(Collected data entries)
+++

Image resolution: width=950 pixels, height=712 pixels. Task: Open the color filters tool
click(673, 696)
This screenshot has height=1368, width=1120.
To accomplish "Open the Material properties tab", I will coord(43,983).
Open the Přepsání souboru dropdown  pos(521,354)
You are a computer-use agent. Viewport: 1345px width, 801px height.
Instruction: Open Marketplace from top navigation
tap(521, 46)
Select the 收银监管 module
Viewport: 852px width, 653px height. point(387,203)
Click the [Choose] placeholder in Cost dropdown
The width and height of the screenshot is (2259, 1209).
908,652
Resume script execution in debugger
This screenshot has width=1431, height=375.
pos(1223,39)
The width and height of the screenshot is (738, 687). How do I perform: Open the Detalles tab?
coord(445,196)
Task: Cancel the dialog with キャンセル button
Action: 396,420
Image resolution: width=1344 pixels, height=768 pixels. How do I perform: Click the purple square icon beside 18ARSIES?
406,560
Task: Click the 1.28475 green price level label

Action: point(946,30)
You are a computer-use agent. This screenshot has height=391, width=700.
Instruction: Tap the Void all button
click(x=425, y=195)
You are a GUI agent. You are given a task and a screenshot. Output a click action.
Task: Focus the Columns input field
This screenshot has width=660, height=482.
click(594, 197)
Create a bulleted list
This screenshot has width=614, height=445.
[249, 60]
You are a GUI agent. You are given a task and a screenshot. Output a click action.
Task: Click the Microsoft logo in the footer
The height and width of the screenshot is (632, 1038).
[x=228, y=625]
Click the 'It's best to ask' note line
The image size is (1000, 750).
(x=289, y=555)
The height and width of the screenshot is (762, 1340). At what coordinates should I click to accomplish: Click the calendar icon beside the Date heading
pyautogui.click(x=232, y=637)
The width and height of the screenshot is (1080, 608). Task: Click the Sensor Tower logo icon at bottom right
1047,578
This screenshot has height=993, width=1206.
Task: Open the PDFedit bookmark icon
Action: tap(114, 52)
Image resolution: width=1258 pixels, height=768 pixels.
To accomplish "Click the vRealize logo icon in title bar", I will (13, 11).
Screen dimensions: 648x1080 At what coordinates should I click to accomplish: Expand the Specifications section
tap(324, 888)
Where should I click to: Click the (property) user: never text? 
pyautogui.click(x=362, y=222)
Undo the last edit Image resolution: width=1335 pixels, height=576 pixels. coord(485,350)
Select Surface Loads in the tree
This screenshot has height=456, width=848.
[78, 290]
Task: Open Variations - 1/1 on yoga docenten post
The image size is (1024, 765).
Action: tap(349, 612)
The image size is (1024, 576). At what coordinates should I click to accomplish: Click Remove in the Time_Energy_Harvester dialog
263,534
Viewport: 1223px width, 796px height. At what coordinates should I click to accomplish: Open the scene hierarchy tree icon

+++

YOUR TASK
The range runs from the line with "The image size is (1024, 765)." to the last line of the entries above, both included. Restate it word for word.

WRITTEN REPLY
The image size is (1024, 765).
Action: tap(349, 612)
The image size is (1024, 576). At what coordinates should I click to accomplish: Click Remove in the Time_Energy_Harvester dialog
263,534
Viewport: 1223px width, 796px height. At what coordinates should I click to accomplish: Open the scene hierarchy tree icon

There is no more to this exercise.